Selected extract -
--- BEGIN ---
Updated on Thursday, Nov. 5, 2020 at 5:45 p.m. ET to reflect Senate election results in Michigan and Georgia
If counting trends continue and Joe Biden ekes out a victory in the presidential race, he’ll almost certainly face a legislative system that’s about as divided as the United States currently is. The Democrats retained control over the House of Representatives but, barring additional shockers, Republicans will hang on to the Senate.
If a prospective President Biden is to get legislation passed, almost everything will have to go through Senate Majority Leader Mitch McConnell, the wily, oft-smirking Kentucky politician who proved a masterful thwarter of Barack Obama’s agenda and ready enabler of much of Trump’s. Biden may not face total gridlock, but liberal hopes for major progress on climate action, health care and more will be dashed for at least another two years, when the next one-third batch of Senate seats go up for election.
--- END ---
Given instruction 1 -
Summarize the article on Biden and a divided Congress in two sentences.
Given instruction 2 -
Extend the article on Biden and a divided Congress with a further paragraph that follows its final sentence.
The records below have no connection to the text.

Supplied entries -
--- BEGIN ---
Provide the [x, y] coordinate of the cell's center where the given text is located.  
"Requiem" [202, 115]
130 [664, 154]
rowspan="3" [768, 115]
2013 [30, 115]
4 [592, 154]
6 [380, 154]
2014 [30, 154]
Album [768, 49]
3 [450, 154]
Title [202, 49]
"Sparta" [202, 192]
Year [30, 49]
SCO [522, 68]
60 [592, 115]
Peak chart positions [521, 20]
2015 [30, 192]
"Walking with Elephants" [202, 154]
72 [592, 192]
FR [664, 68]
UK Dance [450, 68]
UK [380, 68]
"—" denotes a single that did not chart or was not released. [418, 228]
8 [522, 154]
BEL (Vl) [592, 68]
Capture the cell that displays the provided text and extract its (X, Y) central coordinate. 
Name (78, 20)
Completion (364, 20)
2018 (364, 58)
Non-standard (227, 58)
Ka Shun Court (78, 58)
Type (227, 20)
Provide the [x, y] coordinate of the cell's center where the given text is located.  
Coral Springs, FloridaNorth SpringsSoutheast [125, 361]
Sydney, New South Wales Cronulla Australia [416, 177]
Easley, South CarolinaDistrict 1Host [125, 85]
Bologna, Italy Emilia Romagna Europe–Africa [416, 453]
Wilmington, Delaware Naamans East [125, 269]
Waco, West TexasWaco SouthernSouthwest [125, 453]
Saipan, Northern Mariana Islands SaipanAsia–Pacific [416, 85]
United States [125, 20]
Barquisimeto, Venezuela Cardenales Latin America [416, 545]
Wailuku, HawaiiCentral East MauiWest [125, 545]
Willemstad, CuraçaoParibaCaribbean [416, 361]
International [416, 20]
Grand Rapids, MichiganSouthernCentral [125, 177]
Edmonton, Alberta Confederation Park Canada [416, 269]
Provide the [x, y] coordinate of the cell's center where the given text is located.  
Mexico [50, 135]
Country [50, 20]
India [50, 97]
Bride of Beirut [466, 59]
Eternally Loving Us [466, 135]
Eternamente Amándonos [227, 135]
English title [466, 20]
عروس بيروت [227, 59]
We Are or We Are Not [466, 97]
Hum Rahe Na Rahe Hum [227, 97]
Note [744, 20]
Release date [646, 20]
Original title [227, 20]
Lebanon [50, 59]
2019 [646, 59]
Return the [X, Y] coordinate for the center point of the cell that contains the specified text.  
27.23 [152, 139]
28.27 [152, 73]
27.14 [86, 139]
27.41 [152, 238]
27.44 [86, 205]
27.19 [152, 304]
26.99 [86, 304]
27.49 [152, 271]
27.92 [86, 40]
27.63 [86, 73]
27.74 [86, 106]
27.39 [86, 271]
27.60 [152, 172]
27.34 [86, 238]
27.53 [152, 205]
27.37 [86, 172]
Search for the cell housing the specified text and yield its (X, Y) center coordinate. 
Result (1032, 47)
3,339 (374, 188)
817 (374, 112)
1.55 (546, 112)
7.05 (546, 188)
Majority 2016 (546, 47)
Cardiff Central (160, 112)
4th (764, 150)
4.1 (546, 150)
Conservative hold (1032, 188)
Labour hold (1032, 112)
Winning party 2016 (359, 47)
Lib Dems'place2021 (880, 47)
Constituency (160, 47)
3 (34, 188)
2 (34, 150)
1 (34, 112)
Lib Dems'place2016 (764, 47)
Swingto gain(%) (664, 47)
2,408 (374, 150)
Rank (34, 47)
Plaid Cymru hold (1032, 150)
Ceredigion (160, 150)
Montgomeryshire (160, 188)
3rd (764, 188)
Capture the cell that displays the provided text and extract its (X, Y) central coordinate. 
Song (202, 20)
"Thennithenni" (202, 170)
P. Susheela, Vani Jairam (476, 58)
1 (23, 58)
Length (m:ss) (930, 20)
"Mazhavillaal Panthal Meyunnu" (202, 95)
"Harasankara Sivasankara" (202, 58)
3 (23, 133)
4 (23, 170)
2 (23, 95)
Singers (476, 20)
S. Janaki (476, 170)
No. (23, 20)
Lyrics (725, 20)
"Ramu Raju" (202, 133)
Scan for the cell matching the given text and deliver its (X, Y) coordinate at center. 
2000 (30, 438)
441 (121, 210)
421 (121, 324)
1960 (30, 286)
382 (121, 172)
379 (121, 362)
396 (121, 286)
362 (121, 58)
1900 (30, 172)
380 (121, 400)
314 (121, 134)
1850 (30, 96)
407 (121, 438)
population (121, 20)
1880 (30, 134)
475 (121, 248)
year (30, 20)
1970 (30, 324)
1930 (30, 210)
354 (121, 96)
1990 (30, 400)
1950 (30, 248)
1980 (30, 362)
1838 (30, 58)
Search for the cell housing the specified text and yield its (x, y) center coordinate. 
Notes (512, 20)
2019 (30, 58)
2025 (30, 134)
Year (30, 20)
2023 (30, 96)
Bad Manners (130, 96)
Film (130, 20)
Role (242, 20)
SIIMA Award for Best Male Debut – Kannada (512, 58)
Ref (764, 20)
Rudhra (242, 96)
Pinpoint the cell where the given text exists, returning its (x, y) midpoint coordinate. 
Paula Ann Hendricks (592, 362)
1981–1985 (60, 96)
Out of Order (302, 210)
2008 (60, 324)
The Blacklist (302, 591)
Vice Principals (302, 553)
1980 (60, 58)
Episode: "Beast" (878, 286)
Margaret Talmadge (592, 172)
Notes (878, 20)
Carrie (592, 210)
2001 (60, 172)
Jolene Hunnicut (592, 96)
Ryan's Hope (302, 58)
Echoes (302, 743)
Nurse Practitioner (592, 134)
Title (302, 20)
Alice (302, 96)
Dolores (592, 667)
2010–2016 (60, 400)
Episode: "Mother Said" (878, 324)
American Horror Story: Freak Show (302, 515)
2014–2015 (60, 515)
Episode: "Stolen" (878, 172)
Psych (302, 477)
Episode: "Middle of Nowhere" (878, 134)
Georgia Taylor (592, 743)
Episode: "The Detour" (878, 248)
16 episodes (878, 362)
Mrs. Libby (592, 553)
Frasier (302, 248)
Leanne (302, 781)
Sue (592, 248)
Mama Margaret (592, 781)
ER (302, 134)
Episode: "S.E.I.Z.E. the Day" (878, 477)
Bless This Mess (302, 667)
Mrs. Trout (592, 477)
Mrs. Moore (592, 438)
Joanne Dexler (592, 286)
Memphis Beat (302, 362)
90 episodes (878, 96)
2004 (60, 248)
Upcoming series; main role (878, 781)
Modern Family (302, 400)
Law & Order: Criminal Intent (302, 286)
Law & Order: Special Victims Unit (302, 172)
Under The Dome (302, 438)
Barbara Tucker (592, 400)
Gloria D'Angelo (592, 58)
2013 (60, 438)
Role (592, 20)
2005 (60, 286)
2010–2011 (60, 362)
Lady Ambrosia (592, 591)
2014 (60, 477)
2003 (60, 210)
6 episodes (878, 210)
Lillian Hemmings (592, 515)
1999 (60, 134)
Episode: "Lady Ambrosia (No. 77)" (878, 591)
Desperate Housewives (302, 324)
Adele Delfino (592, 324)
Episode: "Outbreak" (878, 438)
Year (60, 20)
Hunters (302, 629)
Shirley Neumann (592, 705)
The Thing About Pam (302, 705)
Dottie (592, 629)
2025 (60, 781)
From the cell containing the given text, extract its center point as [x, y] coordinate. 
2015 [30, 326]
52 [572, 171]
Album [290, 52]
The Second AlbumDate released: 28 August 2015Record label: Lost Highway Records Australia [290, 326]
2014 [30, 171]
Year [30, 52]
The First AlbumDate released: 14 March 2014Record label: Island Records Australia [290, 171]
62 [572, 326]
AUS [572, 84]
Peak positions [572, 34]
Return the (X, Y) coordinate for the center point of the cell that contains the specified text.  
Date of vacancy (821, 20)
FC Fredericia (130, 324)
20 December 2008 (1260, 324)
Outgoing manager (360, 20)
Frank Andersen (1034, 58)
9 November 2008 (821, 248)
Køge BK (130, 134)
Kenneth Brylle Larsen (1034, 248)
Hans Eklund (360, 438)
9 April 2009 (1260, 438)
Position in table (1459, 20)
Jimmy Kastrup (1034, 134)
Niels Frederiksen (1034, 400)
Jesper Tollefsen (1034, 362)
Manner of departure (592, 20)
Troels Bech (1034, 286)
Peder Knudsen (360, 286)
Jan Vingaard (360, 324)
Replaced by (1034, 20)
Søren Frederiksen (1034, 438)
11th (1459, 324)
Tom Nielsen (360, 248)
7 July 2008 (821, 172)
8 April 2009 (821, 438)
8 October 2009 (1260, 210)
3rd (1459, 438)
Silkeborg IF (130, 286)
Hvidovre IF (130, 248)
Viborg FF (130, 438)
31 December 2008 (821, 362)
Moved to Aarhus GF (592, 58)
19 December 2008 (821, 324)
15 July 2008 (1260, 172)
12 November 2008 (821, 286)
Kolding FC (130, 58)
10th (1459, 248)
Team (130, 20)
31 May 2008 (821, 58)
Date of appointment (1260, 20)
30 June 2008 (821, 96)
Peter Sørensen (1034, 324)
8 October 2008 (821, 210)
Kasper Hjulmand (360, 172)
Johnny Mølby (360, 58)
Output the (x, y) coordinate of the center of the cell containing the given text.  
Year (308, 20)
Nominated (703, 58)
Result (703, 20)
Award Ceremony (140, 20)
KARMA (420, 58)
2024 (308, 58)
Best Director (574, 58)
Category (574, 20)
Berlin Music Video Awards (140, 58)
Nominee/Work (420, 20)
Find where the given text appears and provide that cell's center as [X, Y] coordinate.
--- END ---
Task response 1 -
If Joe Biden wins the presidency, he will almost certainly face a divided legislature, since Democrats kept the House while Republicans are set to hold the Senate. Any legislation would have to pass through Senate Majority Leader Mitch McConnell, and liberal hopes for major progress on climate action and health care would be dashed for at least two more years.

Task response 2 -
Turning the Senate blue was always going to be trickier than toppling Trump. The Democrats entered the election with 47 senators (including two allied independents, including Bernie Sanders) to the Republicans’ 53. So getting to even a 50-50 tie that the vice-president—Kamala Harris in the event of a Biden victory—would break would have required three flips. Make that four, as Senator Doug Jones, a Democrat who’d held a seat for Alabama, predictably lost by a lot. (The Democrat in Michigan hung on as Biden’s vote surged on the second day of counting, though Sen. Gary Peters’s margin was tighter.)
Senate candidates rode strong Biden showings to overtake Republicans in Colorado and Arizona, but that’s where the good news ended for the Democrats: with a net gain of one seat. Trump’s electoral resilience helped retain competitive seats in Iowa, Montana and those blue-wave dream pickups like Texas, Alaska and Kansas never came to pass. North Carolina’s Thom Tillis, a Republican, seems likely to win over a rival plagued by a sex scandal. Which means—and this is a rarely heard phrase in the U.S. political conversation—it all comes down the Georgia. No candidates got clear majorities in either of the state’s two Senate races, so they’ll go to runoffs in January. Turn both of them blue, and the Senate balance is at 50-50. But Democrats underperformed Biden in both races and in a special vote, likely with a lower-turnout, voters might want the upper house to be a conservative check on Biden.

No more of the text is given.